Given the entries that follow, write out exactly the lines starting at the one containing "Open the 高性能耐磨板材 feature text" and ending at the one containing "Task: Sort by the Νίκες column header", both ends included, and only those.

◆ Collected data entries:
+===+

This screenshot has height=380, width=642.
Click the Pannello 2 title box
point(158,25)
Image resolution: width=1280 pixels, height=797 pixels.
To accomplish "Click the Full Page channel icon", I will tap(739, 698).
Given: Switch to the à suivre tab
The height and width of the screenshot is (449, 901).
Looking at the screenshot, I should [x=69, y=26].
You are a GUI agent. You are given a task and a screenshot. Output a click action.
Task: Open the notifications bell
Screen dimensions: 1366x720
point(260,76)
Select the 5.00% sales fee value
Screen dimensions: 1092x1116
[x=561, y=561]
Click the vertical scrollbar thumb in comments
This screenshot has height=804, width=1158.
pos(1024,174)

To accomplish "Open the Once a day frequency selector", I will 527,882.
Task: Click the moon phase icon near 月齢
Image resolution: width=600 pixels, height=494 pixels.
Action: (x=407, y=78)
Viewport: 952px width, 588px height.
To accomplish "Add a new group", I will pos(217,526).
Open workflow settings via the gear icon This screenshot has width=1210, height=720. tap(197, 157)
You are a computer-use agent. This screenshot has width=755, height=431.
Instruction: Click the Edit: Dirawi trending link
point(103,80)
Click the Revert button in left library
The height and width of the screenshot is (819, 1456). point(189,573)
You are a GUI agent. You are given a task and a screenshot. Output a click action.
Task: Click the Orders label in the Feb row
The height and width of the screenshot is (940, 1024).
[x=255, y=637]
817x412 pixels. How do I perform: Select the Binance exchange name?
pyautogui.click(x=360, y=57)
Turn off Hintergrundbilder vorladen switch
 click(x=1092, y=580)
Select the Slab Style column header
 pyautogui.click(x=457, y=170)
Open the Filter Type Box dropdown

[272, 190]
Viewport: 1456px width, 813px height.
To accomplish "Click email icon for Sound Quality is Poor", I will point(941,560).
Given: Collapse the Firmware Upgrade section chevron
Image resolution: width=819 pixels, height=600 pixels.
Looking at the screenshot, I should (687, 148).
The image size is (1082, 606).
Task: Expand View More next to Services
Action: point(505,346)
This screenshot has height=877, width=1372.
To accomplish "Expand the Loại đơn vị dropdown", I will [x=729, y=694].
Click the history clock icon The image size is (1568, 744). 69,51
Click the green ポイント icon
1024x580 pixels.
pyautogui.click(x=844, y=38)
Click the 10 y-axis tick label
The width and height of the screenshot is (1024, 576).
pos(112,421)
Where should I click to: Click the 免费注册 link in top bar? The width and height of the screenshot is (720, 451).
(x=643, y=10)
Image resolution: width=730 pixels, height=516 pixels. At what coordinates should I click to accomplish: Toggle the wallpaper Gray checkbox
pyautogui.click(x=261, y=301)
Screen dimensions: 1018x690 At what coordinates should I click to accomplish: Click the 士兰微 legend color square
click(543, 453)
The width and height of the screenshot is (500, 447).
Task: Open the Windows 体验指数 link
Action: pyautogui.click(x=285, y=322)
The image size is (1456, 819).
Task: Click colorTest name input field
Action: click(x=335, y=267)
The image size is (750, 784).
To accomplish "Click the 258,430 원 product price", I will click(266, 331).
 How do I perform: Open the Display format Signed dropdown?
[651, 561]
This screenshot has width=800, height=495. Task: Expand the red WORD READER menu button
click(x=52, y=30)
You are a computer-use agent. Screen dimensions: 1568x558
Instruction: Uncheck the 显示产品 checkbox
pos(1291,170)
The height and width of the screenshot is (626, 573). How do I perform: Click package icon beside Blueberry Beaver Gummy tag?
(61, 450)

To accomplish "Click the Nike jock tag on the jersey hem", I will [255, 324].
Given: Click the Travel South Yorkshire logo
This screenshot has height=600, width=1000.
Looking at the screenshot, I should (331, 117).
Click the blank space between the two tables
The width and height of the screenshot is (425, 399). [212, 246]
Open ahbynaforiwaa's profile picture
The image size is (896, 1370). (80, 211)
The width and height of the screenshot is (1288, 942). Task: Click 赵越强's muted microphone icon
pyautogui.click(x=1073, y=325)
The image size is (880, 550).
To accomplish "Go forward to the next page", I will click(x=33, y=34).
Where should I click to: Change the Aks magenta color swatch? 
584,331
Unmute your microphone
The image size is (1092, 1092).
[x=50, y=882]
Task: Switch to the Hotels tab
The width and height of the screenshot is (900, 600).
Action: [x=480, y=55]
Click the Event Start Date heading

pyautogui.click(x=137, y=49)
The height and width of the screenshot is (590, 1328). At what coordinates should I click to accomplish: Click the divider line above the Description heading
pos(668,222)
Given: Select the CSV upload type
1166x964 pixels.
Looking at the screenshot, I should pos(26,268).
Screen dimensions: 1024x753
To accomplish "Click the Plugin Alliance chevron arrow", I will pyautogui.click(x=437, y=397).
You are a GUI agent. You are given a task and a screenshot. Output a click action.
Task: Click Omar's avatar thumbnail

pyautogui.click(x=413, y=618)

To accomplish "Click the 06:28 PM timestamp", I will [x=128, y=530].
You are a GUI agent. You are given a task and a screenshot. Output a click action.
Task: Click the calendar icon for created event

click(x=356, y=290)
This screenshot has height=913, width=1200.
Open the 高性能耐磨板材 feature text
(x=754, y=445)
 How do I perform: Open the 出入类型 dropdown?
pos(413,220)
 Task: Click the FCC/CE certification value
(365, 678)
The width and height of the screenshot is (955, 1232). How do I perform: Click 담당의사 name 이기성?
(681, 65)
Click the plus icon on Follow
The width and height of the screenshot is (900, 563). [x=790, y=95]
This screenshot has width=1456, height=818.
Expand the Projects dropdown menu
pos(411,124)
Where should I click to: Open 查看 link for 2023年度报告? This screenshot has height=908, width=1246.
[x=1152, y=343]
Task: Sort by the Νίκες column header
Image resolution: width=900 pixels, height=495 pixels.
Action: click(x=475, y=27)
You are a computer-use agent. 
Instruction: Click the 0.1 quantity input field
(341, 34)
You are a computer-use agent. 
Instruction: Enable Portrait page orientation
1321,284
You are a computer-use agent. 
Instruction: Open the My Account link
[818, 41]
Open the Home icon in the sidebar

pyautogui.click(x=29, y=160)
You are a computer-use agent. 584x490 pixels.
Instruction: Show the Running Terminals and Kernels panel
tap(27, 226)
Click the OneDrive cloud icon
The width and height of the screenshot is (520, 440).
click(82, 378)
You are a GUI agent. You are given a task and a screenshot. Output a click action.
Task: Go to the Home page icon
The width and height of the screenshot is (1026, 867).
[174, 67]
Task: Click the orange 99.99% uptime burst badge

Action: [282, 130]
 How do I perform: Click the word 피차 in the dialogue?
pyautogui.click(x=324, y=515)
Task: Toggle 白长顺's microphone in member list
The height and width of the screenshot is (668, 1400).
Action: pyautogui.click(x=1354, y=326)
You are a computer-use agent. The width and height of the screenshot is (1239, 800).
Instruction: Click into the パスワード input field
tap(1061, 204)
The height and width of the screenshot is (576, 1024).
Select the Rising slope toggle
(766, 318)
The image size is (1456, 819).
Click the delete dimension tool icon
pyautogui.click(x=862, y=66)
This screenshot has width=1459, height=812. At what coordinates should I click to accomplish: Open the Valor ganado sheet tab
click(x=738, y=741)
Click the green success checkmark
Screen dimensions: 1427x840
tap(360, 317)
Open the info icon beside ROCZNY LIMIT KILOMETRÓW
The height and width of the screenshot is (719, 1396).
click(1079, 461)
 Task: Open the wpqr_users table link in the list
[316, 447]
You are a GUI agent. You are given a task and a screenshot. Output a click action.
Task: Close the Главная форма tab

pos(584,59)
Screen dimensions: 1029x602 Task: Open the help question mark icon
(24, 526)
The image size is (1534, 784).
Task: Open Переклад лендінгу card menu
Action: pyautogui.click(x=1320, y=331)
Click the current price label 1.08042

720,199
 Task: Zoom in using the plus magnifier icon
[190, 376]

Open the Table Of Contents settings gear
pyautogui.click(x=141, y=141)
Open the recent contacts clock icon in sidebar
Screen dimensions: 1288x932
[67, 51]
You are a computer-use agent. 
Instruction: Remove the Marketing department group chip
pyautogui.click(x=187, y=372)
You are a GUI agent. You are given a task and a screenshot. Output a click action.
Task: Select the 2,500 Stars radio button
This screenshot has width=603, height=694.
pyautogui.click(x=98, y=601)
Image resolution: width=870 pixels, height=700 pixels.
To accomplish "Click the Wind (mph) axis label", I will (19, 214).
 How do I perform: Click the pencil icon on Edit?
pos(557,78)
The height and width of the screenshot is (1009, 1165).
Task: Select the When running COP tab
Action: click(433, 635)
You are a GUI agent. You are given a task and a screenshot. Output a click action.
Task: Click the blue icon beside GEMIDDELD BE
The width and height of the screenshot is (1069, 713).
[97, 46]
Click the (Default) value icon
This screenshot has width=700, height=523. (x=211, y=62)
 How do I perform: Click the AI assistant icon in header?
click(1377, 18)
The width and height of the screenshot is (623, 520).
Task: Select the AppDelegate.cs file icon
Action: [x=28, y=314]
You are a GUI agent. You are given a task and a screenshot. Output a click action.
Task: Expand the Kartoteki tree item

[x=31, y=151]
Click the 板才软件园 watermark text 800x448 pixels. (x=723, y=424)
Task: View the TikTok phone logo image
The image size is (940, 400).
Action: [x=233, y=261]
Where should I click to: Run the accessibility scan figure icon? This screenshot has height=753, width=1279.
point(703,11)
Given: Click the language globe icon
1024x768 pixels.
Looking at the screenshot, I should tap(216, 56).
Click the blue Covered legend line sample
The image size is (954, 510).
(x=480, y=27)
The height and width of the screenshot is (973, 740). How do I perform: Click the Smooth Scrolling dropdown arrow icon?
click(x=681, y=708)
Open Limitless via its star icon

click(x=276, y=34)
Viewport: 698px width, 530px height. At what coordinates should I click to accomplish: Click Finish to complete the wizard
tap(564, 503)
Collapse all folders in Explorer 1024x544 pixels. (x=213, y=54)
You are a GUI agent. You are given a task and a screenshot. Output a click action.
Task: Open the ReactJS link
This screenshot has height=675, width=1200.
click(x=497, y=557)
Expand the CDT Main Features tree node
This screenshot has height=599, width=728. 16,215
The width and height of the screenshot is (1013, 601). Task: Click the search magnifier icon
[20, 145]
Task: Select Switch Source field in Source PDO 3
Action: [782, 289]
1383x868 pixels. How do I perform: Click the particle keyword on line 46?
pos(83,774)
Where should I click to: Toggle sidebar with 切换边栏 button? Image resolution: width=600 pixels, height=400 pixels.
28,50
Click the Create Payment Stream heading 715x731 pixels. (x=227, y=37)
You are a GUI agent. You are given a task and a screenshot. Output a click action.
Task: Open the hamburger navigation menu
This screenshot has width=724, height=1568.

+===+

◆ Written solution:
Open the 高性能耐磨板材 feature text
(x=754, y=445)
 How do I perform: Open the 出入类型 dropdown?
pos(413,220)
 Task: Click the FCC/CE certification value
(365, 678)
The width and height of the screenshot is (955, 1232). How do I perform: Click 담당의사 name 이기성?
(681, 65)
Click the plus icon on Follow
The width and height of the screenshot is (900, 563). [x=790, y=95]
This screenshot has width=1456, height=818.
Expand the Projects dropdown menu
pos(411,124)
Where should I click to: Open 查看 link for 2023年度报告? This screenshot has height=908, width=1246.
[x=1152, y=343]
Task: Sort by the Νίκες column header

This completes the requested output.